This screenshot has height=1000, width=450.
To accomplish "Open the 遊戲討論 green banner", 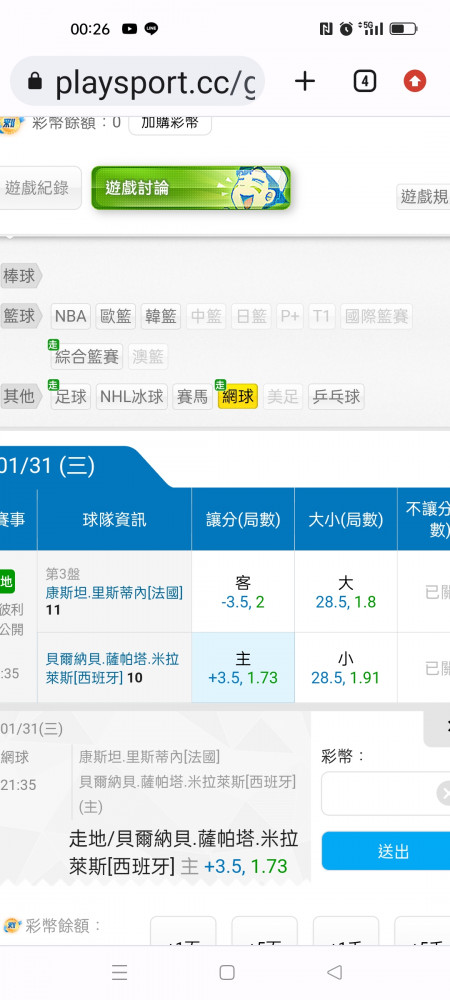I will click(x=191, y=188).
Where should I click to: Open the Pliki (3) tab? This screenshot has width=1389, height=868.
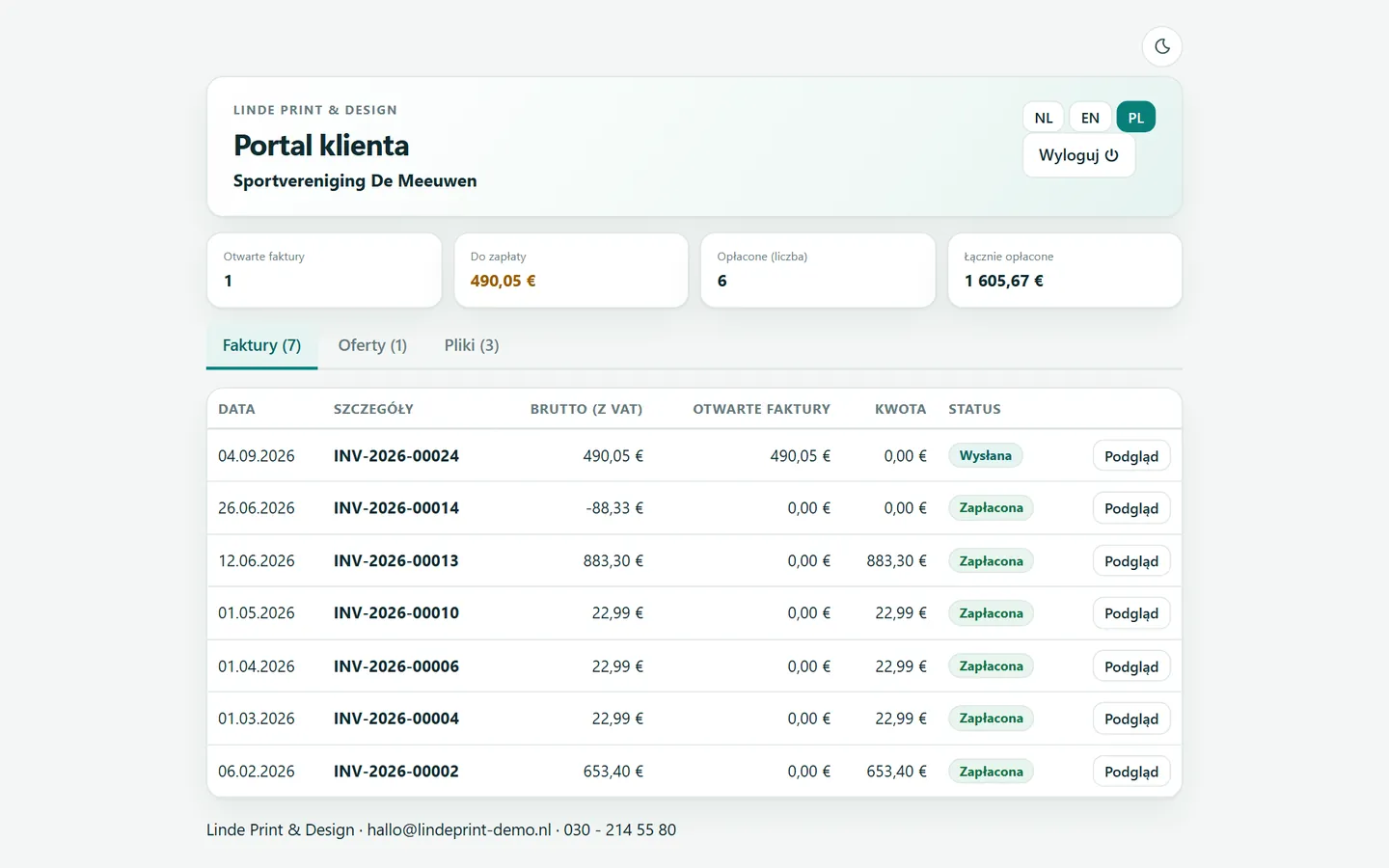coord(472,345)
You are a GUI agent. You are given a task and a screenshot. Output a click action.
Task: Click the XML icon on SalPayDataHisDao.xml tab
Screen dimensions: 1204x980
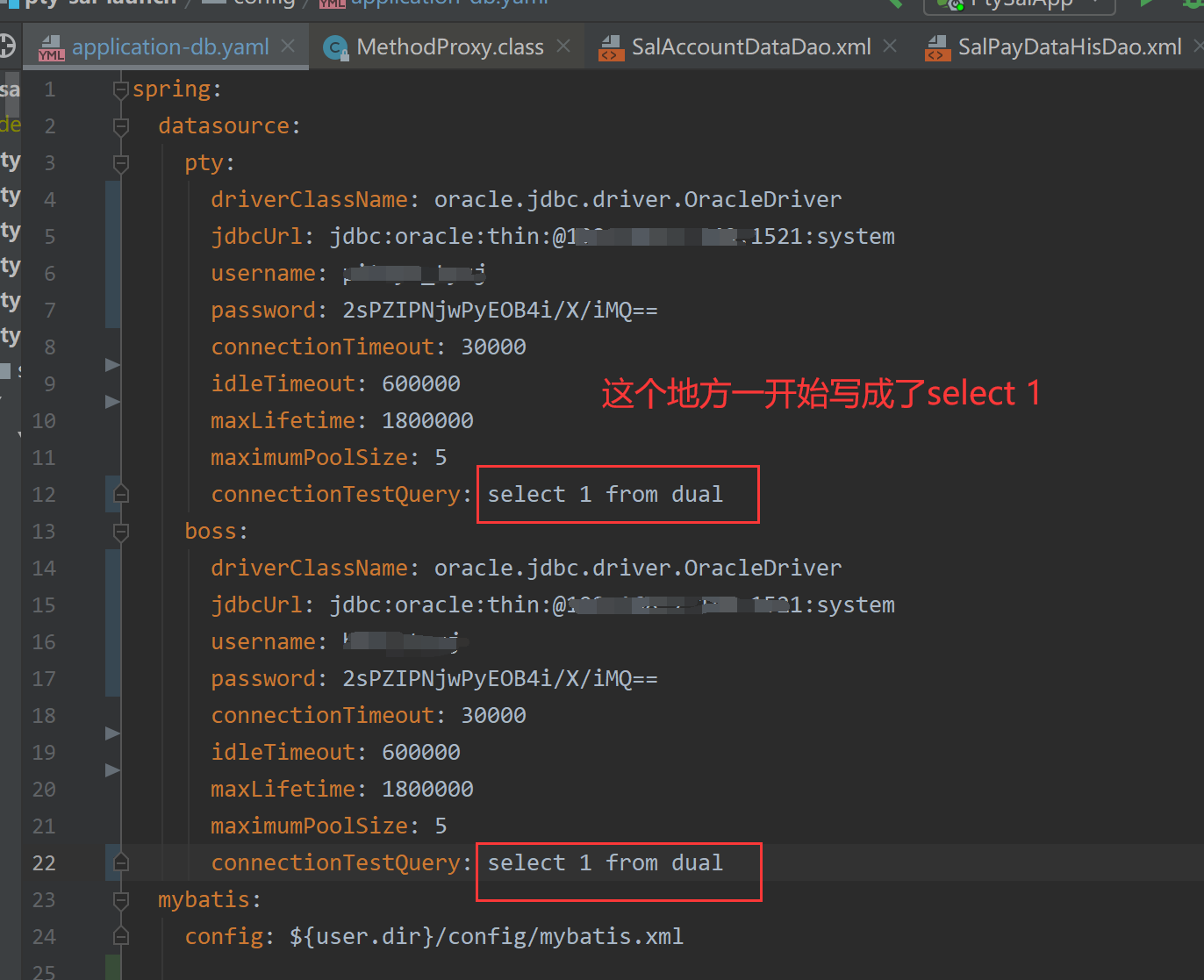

┄┄┄┄┄┄

» AIM:
Revise the lines from the one containing "You are a GUI" through the end of the records, both ends included, swapping "icon" for "symbol" and changing nothing else. Give back only those lines, without the pictures.

» ANSWER TO THE TASK:
You are a GUI agent. You are given a task and a screenshot. Output a click action.
Task: Click the XML symbol on SalPayDataHisDao.xml tab
Screen dimensions: 1204x980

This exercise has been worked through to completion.